I am trying to think of ways to encourage more people to run more nodes. I think this will happen if one of two are true: (1) it gets easier to run a node, (2) nodes produce useful data. The two issues are related.

One of the reasons why the node is hard to run on a local machine is the size of the data if one wishes to have access to useful data. For my use case, useful data means enough data to fully audit and account for an Ethereum addresses (or collections of addresses). I can’t do that without --tracing enabled, which means 100s of GB of data.

Having to store 100s of GB of tracing data is required even if the account I wish to audit didn’t first appear on the chain until recently. For example, if I only want to audit a smart contract that was deployed at block 6,000,000, I still have to store the entire trace history of all accounts prior to block 6,000,000.

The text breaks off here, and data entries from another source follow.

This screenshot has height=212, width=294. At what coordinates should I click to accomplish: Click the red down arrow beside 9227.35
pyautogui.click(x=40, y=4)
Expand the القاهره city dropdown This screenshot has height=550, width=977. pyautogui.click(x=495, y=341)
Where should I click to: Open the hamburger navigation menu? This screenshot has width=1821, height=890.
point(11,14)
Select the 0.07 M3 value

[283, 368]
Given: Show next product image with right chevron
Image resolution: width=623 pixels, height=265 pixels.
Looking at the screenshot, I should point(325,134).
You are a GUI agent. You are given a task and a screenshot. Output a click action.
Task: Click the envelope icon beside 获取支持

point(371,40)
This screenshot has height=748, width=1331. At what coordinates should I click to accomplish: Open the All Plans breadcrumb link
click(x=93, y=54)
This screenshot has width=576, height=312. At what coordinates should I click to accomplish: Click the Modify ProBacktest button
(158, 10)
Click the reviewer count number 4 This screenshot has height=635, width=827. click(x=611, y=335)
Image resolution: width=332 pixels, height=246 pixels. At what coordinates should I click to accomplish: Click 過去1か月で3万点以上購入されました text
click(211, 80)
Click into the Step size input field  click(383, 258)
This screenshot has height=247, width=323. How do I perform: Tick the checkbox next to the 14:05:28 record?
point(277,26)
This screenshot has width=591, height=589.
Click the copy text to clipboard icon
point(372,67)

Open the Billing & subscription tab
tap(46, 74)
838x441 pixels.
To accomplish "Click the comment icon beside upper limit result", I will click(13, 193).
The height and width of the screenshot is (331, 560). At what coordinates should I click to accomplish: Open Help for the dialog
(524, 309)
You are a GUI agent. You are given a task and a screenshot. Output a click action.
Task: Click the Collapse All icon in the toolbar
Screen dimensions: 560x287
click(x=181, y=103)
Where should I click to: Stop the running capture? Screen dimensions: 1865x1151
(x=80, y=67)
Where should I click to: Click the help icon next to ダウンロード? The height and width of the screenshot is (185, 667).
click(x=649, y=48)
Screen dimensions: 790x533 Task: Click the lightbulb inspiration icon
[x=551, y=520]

Would it be possible for the nodes to start syncing at a given block hash? Say I wanted to start syncing at block 6,000,000, and I know through other means that block 6,000,000 was hash 0x123… I know it’s not possible now, but is it conceptually possible to do this? After starting at block 0x123…, I would then be willing to participate fully in the network. Later, if I’ve extracted the data I need, I could restart the node at a later block. In other words, the node could fully verify the blocks (after the first one I specify) and then, after I’m done extracting what I need, I can throw away the block’s data.

This would allow me to account for my addresses (in an ongoing manner) but with a minimal imposition on my machine. It seems to me, that if people could more easily extract useful (i.e. accounting) data for their accounts, they might be more likely to run nodes.

Other than the ‘getting the block hash from some other source’, is there a fundamental reason (security-wise) why this wouldn’t work?

jpitts · August 5, 2018, 11:20pm

Setting aside the notion of syncing at a given block hash (which is outside of my expertise and can’t comment on), I think it is a great idea to work on providing new services around nodes in order to incentivize the running of those nodes.

As you have proposed, there is the incentive to run a node for reasons specific to the operator.

On the other hand, there are potentially new types of nodes which would generate revenue and support the operator. These nodes might be for providing ML or analytics to smart contracts, or oracles of various kinds.

fubuloubu · August 6, 2018, 12:17am

Great point. I think even in general, this might be useful for trading: being able to query data through different accounts in a very specific and quick way will be very useful on an asset trading platform. Especially when the state gets larger and sharding is a thing etc…

It can essentially be creating a veraion of the Bloomberg terminal, but open and freely accessible, a p2p version where data streams are paid for with micropayments (blah blah blah…)

Someone has to be working on that aspect.

tjayrush · August 6, 2018, 12:35am

Just registered gophanode.io. Gopha == Geth Optimized Phor Auditing.

Ethernian · August 6, 2018, 10:30pm

I haven’t checked it, but parity in warp mode has two options:
--no-ancient-blocks
and
--warp-barrier=[NUM]

looks like it is possible to warp back to target block and then stop to download ancient blocks.
Unsure if it is compatible with --tracing-enabled, but if not, could be a nice RFE

tjayrush · August 6, 2018, 11:44pm

When I start my node with --tracing on I get this message:

Warning: Warp Sync is disabled because tracing is turned on.

What’s an RFE?

Ethernian · August 7, 2018, 12:09am

RFE = request for enhancement.
I mean: open issue in parity’s github.

BTW: why do you need traces, once more? Could you just catch events instead?

tjayrush · August 7, 2018, 1:25am

We’re doing deep auditing which means every transaction including those ending in error (that’s why we can’t only listen to events) plus deep traces all the down to the bottom of the call chain (which is why we need traces).

The reason I was asking about an EIP vs. an issue on Parity is because I think the RPCs between the various clients should be kept in sync so tools such as mine can move from one client to another with minimal effort. It seems the RPC should be consistent across clients. And, remember, the original goal was more people running more nodes, so both Geth and Parity would be made easier to run if people could start at specific blocks and still get a full ‘audit-ready’ history of transactions.

jpitts · August 7, 2018, 1:57am

I updated the title of this topic so that readers can more easily know what it concerns.

Let me know if I didn’t get it right!